As the U.S. Department of Defense’s next generation multi-use platform, the 103-meter JHSV will provide rapid intra-theater deployment/transportation of personnel, equipment and supplies. The vessel will support military logistics, sustainment and humanitarian relief operations and will be capable of speeds up to 43 knots. Proof of the value of this program for humanitarian efforts was evidenced in January 2010 when the Austal-built 113-meter aluminum catamaran, Huakai, was successfully deployed to transport members of the U.S. Army’s Transportation Corps from Ft. Eustis, Virginia, along with their equipment, to Haiti following the earthquake that devastated that region less than two weeks prior to Huakai’s arrival.
U.S. Navy Program Manager, Capt. George Sutton said, “The start of JHSV 2 represents the first Navy/MSC ship and the start of serial production. Serial production is the key to program stability, affordability and efficiency for the shipbuilder and the taxpayer.”
Spearhead (JHSV 1) is the first Austal design to be constructed using the new procedures and processes developed in conjunction with Austal’s Module Manufacturing Facility (MMF). The MMF provides Austal with assembly line efficiency, which should result in significant cost savings and reduced lead times.
Austal USA President and Chief Operating Officer, Joe Rella, commented, “Since the beginning of the year, Austal has added over 800 employees to our staff of shipbuilding professionals. Our workforce is well positioned to start construction on this second JHSV.”
The Austal JHSV will transport medium-size operational units with their vehicles, or reconfigure to provide troop transport for an infantry battalion, allowing units to transit long distances while maintaining unit integrity. The vessel also supports helicopter operations and has a slewing vehicle ramp on the starboard quarter which enables use of austere piers and quay walls, common in developing countries. A shallow draft (under 4 meters) will further enhance theater port access.
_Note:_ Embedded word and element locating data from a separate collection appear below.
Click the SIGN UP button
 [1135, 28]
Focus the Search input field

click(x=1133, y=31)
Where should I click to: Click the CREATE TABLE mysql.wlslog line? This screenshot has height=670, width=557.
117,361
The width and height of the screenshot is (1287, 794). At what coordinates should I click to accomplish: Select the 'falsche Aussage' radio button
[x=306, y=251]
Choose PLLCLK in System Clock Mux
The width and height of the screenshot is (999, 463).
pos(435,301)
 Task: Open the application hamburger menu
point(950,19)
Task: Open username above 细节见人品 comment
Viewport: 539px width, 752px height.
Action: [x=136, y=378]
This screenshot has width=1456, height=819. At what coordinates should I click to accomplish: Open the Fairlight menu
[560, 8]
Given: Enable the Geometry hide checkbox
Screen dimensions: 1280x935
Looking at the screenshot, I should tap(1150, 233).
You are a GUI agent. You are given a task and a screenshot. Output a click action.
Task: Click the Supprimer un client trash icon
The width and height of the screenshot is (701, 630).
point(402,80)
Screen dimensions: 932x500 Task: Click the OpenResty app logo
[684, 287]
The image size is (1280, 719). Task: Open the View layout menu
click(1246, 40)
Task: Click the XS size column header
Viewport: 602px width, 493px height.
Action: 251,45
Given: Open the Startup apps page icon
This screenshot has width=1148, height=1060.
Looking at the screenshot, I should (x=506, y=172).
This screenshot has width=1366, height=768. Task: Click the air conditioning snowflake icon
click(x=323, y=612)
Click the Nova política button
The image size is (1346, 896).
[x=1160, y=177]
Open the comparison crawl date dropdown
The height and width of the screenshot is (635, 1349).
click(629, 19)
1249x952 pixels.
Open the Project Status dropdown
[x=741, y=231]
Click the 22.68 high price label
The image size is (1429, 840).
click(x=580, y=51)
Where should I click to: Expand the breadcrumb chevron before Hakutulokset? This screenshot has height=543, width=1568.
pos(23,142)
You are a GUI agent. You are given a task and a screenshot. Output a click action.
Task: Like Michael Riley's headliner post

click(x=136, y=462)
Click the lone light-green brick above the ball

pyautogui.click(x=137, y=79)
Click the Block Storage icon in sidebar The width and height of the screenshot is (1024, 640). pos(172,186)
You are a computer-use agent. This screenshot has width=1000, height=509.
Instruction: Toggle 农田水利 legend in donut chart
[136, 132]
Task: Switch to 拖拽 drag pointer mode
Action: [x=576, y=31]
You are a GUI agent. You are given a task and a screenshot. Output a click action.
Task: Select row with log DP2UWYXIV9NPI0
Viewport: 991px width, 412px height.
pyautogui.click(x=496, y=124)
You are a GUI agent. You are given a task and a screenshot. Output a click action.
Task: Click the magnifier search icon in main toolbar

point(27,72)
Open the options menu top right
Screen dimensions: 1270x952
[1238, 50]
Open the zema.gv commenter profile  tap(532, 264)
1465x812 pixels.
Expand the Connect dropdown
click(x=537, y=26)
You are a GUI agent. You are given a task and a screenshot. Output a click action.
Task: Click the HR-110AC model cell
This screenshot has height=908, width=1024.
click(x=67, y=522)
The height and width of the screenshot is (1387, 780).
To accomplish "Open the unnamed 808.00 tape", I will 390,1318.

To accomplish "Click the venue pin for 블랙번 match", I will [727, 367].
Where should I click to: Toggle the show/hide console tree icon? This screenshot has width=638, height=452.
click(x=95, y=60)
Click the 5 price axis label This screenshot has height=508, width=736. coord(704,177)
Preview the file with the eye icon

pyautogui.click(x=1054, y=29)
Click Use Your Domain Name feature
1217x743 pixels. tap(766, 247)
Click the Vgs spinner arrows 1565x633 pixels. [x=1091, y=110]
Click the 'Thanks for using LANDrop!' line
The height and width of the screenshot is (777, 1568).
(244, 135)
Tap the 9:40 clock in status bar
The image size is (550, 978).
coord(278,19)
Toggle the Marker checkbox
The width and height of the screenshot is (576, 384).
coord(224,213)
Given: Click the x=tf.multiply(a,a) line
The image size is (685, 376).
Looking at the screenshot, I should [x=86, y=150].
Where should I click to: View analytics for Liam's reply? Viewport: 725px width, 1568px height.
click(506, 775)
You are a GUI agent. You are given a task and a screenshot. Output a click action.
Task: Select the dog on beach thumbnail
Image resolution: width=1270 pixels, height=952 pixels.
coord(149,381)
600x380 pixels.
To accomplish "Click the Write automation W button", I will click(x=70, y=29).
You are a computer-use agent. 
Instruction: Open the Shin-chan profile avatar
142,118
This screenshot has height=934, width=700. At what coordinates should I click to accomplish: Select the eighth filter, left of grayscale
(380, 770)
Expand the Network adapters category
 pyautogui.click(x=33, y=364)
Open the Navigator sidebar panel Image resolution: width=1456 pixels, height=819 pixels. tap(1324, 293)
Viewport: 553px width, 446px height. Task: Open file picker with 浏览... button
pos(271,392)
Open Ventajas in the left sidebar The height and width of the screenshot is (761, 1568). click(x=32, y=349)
The Austal JHSV team includes platform systems engineering agent General Dynamics Advanced Information Systems who is responsible for the design, integration and testing of the ship’s mission systems, including internal and external communications, electronic navigation, and aviation and armament systems.
Austal USA is also currently building a second Independence-class 127-meter Littoral Combat Ship (LCS) for the U.S. Navy, Coronado(LCS 4). USS Independence (LCS 2) is currently being put through trials by her crew after the U.S. Navy officially took delivery in December 2009 and she was commissioned earlier this year in January 2010. As prime contractor, Austal is in the process of completing final proposal revisions for the next LCS 10-ship contract which should be competitively awarded by the U.S. Navy before the end of the year.